_DIRECTIONS_
Set down exactly the lines below between the line holding "Immo (385, 41)" and the line holding "Tout savoir sur", inclusive; no other line belongs in the answer.

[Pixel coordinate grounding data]
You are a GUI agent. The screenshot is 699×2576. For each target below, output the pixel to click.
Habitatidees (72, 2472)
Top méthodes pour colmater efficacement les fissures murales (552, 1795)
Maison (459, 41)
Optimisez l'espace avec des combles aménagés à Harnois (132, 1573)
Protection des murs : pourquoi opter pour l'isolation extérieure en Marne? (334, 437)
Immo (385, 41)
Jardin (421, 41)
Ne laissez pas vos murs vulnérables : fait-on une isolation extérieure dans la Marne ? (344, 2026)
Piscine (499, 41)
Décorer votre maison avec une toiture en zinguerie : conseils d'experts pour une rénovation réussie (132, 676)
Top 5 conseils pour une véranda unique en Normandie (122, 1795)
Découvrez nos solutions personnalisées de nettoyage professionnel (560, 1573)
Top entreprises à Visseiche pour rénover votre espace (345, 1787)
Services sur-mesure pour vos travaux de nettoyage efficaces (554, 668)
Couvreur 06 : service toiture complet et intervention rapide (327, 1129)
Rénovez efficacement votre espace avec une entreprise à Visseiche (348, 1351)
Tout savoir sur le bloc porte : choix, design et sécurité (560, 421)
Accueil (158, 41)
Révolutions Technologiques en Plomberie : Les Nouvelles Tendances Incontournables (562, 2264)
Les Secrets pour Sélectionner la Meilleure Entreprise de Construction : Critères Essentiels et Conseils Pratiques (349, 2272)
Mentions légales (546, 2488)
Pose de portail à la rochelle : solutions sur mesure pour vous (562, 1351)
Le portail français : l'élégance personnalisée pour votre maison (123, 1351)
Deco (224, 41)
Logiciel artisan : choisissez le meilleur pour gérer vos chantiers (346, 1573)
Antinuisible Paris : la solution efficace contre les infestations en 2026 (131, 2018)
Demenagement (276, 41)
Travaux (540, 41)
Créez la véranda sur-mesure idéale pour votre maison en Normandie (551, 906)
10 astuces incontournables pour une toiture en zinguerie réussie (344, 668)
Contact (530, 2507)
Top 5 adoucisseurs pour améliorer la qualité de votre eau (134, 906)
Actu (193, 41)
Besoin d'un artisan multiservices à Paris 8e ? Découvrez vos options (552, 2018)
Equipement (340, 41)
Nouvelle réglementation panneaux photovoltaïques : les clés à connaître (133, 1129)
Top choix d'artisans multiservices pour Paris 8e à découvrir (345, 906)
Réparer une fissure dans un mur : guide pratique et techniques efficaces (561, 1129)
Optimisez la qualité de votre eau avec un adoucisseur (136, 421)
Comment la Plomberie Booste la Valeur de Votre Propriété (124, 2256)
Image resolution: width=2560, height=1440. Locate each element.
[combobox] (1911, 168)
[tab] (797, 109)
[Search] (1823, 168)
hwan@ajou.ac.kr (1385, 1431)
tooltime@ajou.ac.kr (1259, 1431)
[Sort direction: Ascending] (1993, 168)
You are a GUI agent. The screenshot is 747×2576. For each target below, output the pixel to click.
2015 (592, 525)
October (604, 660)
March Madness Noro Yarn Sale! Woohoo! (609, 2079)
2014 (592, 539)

_OUTPUT OF THE EXERCISE_
Immo (385, 41)
Jardin (421, 41)
Ne laissez pas vos murs vulnérables : fait-on une isolation extérieure dans la Marne ? (344, 2026)
Piscine (499, 41)
Décorer votre maison avec une toiture en zinguerie : conseils d'experts pour une rénovation réussie (132, 676)
Top 5 conseils pour une véranda unique en Normandie (122, 1795)
Découvrez nos solutions personnalisées de nettoyage professionnel (560, 1573)
Top entreprises à Visseiche pour rénover votre espace (345, 1787)
Services sur-mesure pour vos travaux de nettoyage efficaces (554, 668)
Couvreur 06 : service toiture complet et intervention rapide (327, 1129)
Rénovez efficacement votre espace avec une entreprise à Visseiche (348, 1351)
Tout savoir sur le bloc porte : choix, design et sécurité (560, 421)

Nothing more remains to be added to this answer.